During this time I felt as though I was abandoned. I felt alone, deserted and insecure. My friends appeared to have no need to feel empathetic towards the condition I was in, which only made it worse. My family, unknowingly, lifted my spirit, merely by just occupying my presence, but it wasn’t enough. Even my guides stood firm in, I assume, their secret approval to not aid my understanding. If it wasn’t hard enough awake, sleeping was no better. Not one single dream cared to offer assistance. Not even a single dream cared to influence an impact, or intention, to be recalled. I’m sure the lack there of was because I was dealing with constant restlessness.

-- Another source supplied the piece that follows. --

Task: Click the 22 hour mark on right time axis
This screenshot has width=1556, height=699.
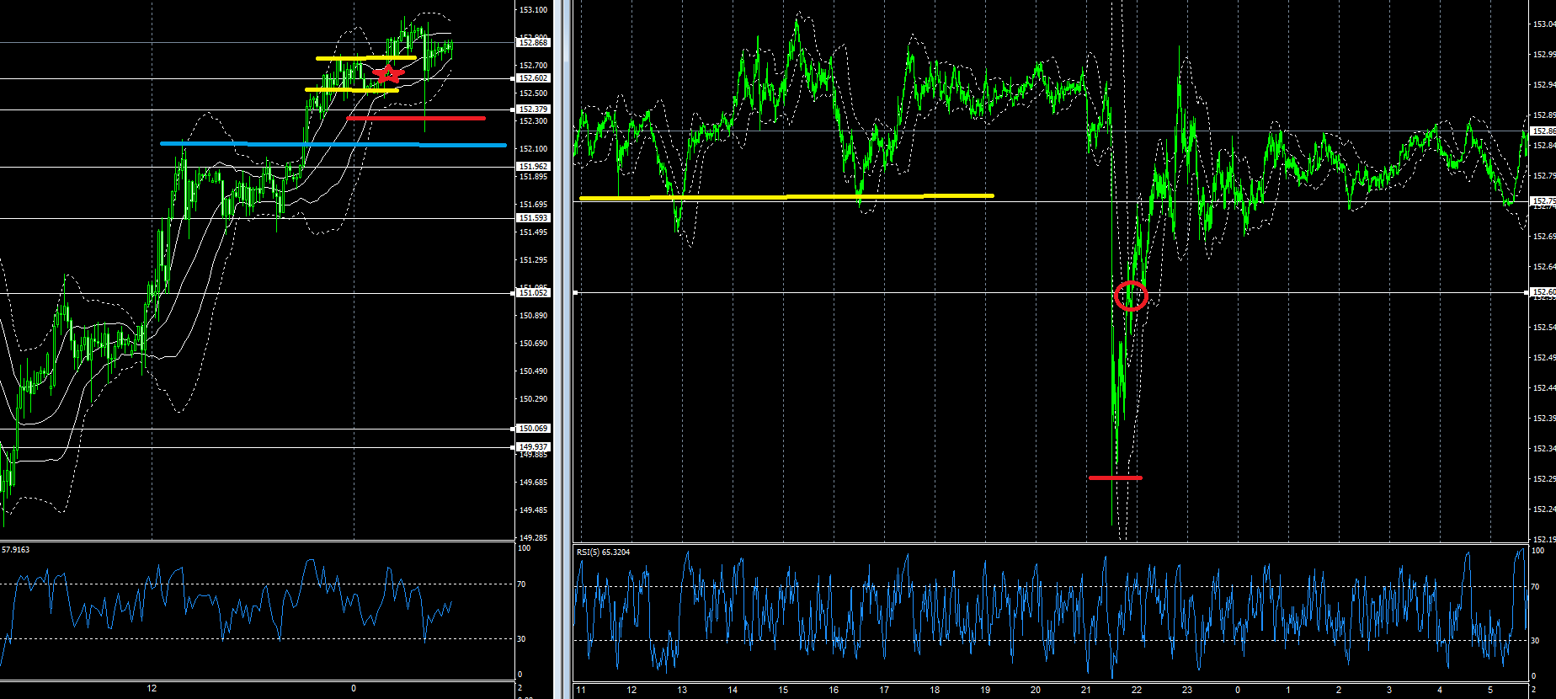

However, today is a new day and I feel much better. It may have taken awhile, but I am up and moving, once again. My mind is able to think clearly and freely. I feel lighter. I feel lifted. There is something about the way I feel that resembles a part of myself I’ve missed. The person that is care-free, bubbly, optimistic, clever, witty, funny and free-spirited. It truly is a great feeling, that is, if one can relate. But, this feeling didn’t come easy. It took days, weeks and constant hours of pure rendering. It took examining my emotions to a point where I could do nothing more but release them through tears. There were times when I experienced random tears, which, I figured, derived from hidden emotions. They streamed down my face without conscious thought, or any ounce of effort. Whether they were tears of sorrow, regret or joy is still unknown, because all I focused on was their acknowledgement. To me, crying is healing. So, never fight your tears. Allow them to come and go, as they please.

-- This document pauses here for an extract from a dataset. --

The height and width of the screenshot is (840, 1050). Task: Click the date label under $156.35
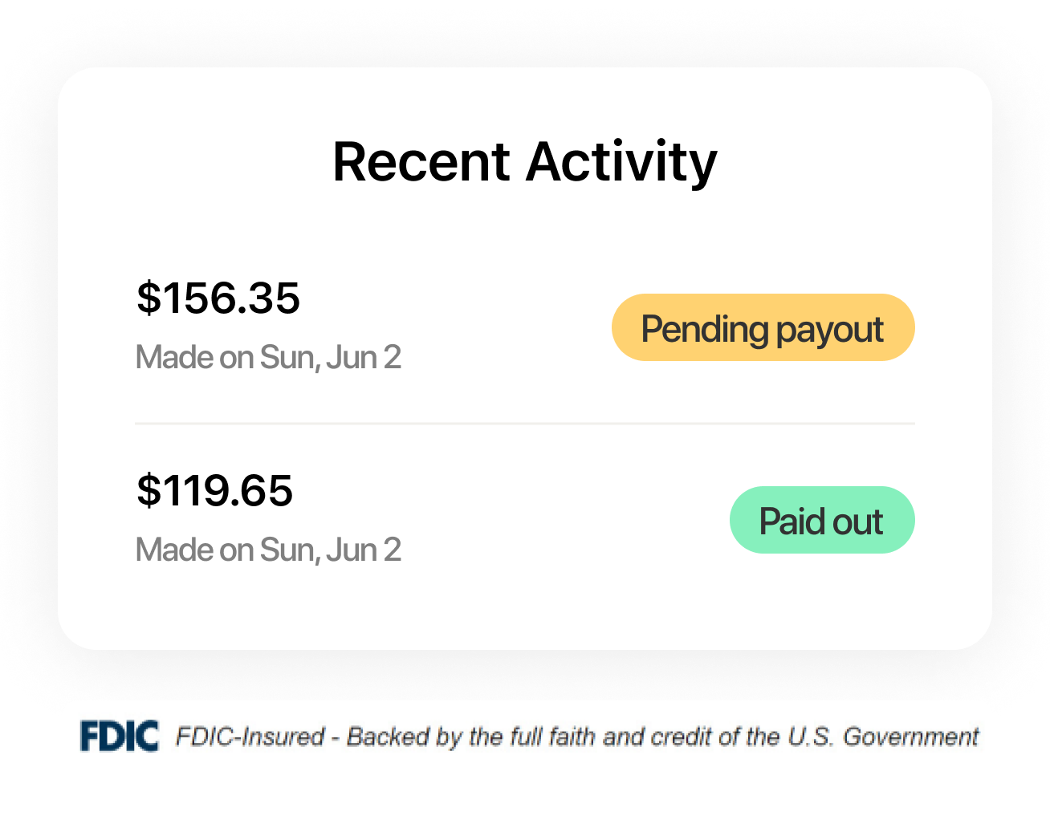pyautogui.click(x=268, y=356)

This whole experience, or time I spent hibernating, as my friend would say, was nothing of pleasure, but it was truly something worth much gratitude. I wish you all the best during this period of time. At times I know things can get a bit rocky. There may be times when you feel as though that rocky ground is showcasing the value of your worth. When you feel this way remind yourself that you are in control. Remind yourself to not fight it and to just go with it. Each experience you undergo is for a specific reason. Think of it as a house during spring cleaning. Everything becomes a wreck, because we must decide what goes and what stays. After we complete the cleaning, the house looks spotless and it feels refreshing. Well, the same goes for our mind, body and soul, as they each need cleansing and purifying. And, many times, they come without warning. Just remember, you will get through this. You will prevail. I know this, because I believe in you. Now all you have to do is believe and trust in yourself. That is all it takes.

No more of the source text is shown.